Share your dilemmas and get honest opinions from other Mumsnetters.

I cannot forgive my father’s affair.

32 replies

NCDad · 24/07/2018 17:20

My father had an affair when I was a child. My mother told me about the affair as they split up for a short period, and it then dawned on me that he had taken me on days out and introduced me to OW whilst the affair was ongoing. My mother got back with him for financial reasons and he was a presence in our home throughout my childhood. I have never forgiven him, even 20 years later I still have a lot of resentment towards him.

Our relationship suffered and we have never been close since that time. I was a very difficult teenager, a massive part of that being because of his affair, and we had a very tumultuous relationship.

Has anyone successfully been able to forgive or move past situations like this? And if so, how?

OP posts:
scaryteacher · 24/07/2018 17:30

Nope, and my father has been dead for 17 years now, and my parents divorced when I was 24. I am now 52. He had two affairs that I know of and put my Mum through the wringer.

bleedingbanshee · 24/07/2018 17:35

I don’t know. My dad had his affair when we were small. I remember meeting OW too. I didn’t know it was an affair until OW brought it up in her wedding speech to my dad 🙄 I was a shitty teenager too and thoroughly believe it has tarnished my view of men and myself.

NCDad · 24/07/2018 17:46

Yes I feel the same about my opinion towards men and relationships. My past few have been abusive, and now I am finally in a healthy one I am constantly fearful that the rug will be pulled from underneath me. I had a lot of self esteem issues growing up and the way I behaved towards my parents as a teenager was very out of character.

I would like to go no contact but me and my mother have a very close relationship and my DC adore her, so it’s a difficult position to be in.

OP posts:
Babdoc · 24/07/2018 17:50

Forgiveness doesn’t occur in a vacuum. Repentance has to come first. If your father has genuinely repented and asked for your mother’s forgiveness, then it is up to her whether she feels able to or not.
You are not directly the injured party, so to speak, but you have suffered from the consequences of his actions.
If he has neither apologised nor asked for your forgiveness, why do you feel any pressure to offer it?
You are free to either see him or not, and if you are still angry with him then perhaps it’s better not to.

NCDad · 24/07/2018 17:56

He has never apologised or offered forgiveness.

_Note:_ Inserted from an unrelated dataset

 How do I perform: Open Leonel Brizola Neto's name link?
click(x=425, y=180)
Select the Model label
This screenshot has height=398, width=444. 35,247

Whenever I have tried to broach the subject he is very quick to shut it down and tell me that it’s ‘between him and my mum and has got nothing to do with me’. It’s a big unspoken elephant in our family.

OP posts:
tararabumdeay · 24/07/2018 18:05

My dad had me. He was a worker in the sixties a dancer and a player.

He is and was a fucking bastard.

Here are some other children he had:

Alison, Nancy, David.

What an asshole.

NewYearNewMe18 · 24/07/2018 18:12

Whenever I have tried to broach the subject he is very quick to shut it down and tell me that it’s ‘between him and my mum and has got nothing to do with me’

He's right, it is none of your business.

My mother got back with him for financial reasons - needs must I suppose. But if she didn't love him, then that's no example, both equally responsible for bringing up damaged children.

Mummadeeze · 24/07/2018 18:15

I saw my Dad emotionally destroy my Mum when he left her for another woman. My Mum, my sister and I lived happily for 3 years together after she found her feet again. But then he came back. I couldn’t forgive him even though my sister and my Mum did and we haven’t really repaired our relationship sadly. This happened 33 years ago. We are pleasant and civil with each other but the love is not really there between us. I would like it to be different but I think it is too late and I can’t force myself to love him because we have no bond. I have forgiven him for having an affair but i will never have a close relationship with him. But to be honest, he hasn’t tried with me either, and if he had been sorry or empathetic or even made an attempt to find common ground with me in the past 33 years, I wouldn’t have ruled out trying to repair things. It is just brushed under the carpet and we only speak / spend time together in group situations, but I am at peace with it now in terms of my own happiness. It doesn’t bother me very much.

Clammyclam · 24/07/2018 18:19

Affairs rip families apart

It is the business of the children as well as the adults.

My father had a string of affairs but denied them and my mum stuck with him because she didn't have the strength or support to leave.
Eventually the final affair was outed by Someone else and (as us 'children' were now adults) she had the much needed support in us, she took the courage to make him leave.
I will never forgive him for what he put her through. Ever!

sunshinesupermum · 24/07/2018 18:20

I'm so sorry. My younger daughter hasn't and will never forgive her father for his lies. Her mental health suffered because of his behaviour. i do recommend you have some counselling or even CBT - it may help you come to terms with what happened and how to go forward.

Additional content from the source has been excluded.